# [Directions]
Reproduce all of the data below word for word.

(Data from a pointing dataset)
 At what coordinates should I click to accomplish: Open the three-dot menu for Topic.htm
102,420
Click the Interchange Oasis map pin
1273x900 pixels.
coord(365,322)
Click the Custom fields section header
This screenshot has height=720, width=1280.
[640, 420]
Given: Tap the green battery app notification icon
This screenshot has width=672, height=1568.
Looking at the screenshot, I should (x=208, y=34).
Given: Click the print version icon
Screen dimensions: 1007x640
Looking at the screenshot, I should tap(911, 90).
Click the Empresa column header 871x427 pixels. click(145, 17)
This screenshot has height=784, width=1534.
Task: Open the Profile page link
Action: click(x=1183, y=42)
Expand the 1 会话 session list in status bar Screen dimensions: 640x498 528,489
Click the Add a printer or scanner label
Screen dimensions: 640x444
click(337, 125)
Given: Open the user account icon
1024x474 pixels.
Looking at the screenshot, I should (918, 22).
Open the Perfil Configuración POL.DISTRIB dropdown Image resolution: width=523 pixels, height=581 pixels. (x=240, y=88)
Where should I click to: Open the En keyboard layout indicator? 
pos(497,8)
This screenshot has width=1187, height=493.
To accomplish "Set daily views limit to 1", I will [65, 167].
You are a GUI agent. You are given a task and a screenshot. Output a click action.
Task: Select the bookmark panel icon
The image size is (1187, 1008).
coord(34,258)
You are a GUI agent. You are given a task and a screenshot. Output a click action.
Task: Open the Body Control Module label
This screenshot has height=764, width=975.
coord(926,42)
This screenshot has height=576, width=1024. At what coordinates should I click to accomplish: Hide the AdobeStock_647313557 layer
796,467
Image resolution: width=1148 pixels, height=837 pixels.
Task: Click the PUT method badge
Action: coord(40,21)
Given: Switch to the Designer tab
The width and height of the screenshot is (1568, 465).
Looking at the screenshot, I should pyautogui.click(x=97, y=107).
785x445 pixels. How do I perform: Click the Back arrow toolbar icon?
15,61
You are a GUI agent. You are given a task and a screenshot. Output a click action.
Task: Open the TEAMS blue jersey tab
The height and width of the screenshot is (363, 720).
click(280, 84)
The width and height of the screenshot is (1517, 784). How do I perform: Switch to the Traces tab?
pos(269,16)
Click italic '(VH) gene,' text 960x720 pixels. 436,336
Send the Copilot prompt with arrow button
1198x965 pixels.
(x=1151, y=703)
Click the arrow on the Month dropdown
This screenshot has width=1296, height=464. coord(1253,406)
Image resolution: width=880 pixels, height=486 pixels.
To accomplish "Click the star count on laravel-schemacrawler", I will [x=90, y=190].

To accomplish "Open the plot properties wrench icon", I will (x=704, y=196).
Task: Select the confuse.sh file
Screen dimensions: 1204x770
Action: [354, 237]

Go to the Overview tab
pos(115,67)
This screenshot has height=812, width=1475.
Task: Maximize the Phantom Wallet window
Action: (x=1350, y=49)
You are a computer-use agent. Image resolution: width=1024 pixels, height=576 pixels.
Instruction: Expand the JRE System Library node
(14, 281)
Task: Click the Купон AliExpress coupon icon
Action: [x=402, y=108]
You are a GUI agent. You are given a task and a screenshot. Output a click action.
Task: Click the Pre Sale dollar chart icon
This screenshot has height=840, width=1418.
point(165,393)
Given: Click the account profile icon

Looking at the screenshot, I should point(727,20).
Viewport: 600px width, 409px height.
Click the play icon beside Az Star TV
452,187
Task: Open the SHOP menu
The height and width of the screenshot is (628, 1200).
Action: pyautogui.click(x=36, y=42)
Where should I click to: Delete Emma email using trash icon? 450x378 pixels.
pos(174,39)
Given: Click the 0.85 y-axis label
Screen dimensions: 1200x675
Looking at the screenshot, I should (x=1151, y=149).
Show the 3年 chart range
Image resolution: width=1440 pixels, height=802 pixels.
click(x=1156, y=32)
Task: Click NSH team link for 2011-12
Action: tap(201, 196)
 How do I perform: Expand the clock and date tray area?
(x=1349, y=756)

# [Answer for this exercise]
 At what coordinates should I click to accomplish: Open the three-dot menu for Topic.htm
102,420
Click the Interchange Oasis map pin
1273x900 pixels.
coord(365,322)
Click the Custom fields section header
This screenshot has height=720, width=1280.
[640, 420]
Given: Tap the green battery app notification icon
This screenshot has width=672, height=1568.
Looking at the screenshot, I should (x=208, y=34).
Given: Click the print version icon
Screen dimensions: 1007x640
Looking at the screenshot, I should tap(911, 90).
Click the Empresa column header 871x427 pixels. click(145, 17)
This screenshot has height=784, width=1534.
Task: Open the Profile page link
Action: click(x=1183, y=42)
Expand the 1 会话 session list in status bar Screen dimensions: 640x498 528,489
Click the Add a printer or scanner label
Screen dimensions: 640x444
click(337, 125)
Given: Open the user account icon
1024x474 pixels.
Looking at the screenshot, I should (918, 22).
Open the Perfil Configuración POL.DISTRIB dropdown Image resolution: width=523 pixels, height=581 pixels. (x=240, y=88)
Where should I click to: Open the En keyboard layout indicator? 
pos(497,8)
This screenshot has width=1187, height=493.
To accomplish "Set daily views limit to 1", I will [65, 167].
You are a GUI agent. You are given a task and a screenshot. Output a click action.
Task: Select the bookmark panel icon
The image size is (1187, 1008).
coord(34,258)
You are a GUI agent. You are given a task and a screenshot. Output a click action.
Task: Open the Body Control Module label
This screenshot has height=764, width=975.
coord(926,42)
This screenshot has height=576, width=1024. At what coordinates should I click to accomplish: Hide the AdobeStock_647313557 layer
796,467
Image resolution: width=1148 pixels, height=837 pixels.
Task: Click the PUT method badge
Action: coord(40,21)
Given: Switch to the Designer tab
The width and height of the screenshot is (1568, 465).
Looking at the screenshot, I should pyautogui.click(x=97, y=107).
785x445 pixels. How do I perform: Click the Back arrow toolbar icon?
15,61
You are a GUI agent. You are given a task and a screenshot. Output a click action.
Task: Open the TEAMS blue jersey tab
The height and width of the screenshot is (363, 720).
click(280, 84)
The width and height of the screenshot is (1517, 784). How do I perform: Switch to the Traces tab?
pos(269,16)
Click italic '(VH) gene,' text 960x720 pixels. 436,336
Send the Copilot prompt with arrow button
1198x965 pixels.
(x=1151, y=703)
Click the arrow on the Month dropdown
This screenshot has width=1296, height=464. coord(1253,406)
Image resolution: width=880 pixels, height=486 pixels.
To accomplish "Click the star count on laravel-schemacrawler", I will [x=90, y=190].

To accomplish "Open the plot properties wrench icon", I will (x=704, y=196).
Task: Select the confuse.sh file
Screen dimensions: 1204x770
Action: [354, 237]

Go to the Overview tab
pos(115,67)
This screenshot has height=812, width=1475.
Task: Maximize the Phantom Wallet window
Action: (x=1350, y=49)
You are a computer-use agent. Image resolution: width=1024 pixels, height=576 pixels.
Instruction: Expand the JRE System Library node
(14, 281)
Task: Click the Купон AliExpress coupon icon
Action: [x=402, y=108]
You are a GUI agent. You are given a task and a screenshot. Output a click action.
Task: Click the Pre Sale dollar chart icon
This screenshot has height=840, width=1418.
point(165,393)
Given: Click the account profile icon

Looking at the screenshot, I should point(727,20).
Viewport: 600px width, 409px height.
Click the play icon beside Az Star TV
452,187
Task: Open the SHOP menu
The height and width of the screenshot is (628, 1200).
Action: pyautogui.click(x=36, y=42)
Where should I click to: Delete Emma email using trash icon? 450x378 pixels.
pos(174,39)
Given: Click the 0.85 y-axis label
Screen dimensions: 1200x675
Looking at the screenshot, I should (x=1151, y=149).
Show the 3年 chart range
Image resolution: width=1440 pixels, height=802 pixels.
click(x=1156, y=32)
Task: Click NSH team link for 2011-12
Action: tap(201, 196)
 How do I perform: Expand the clock and date tray area?
(x=1349, y=756)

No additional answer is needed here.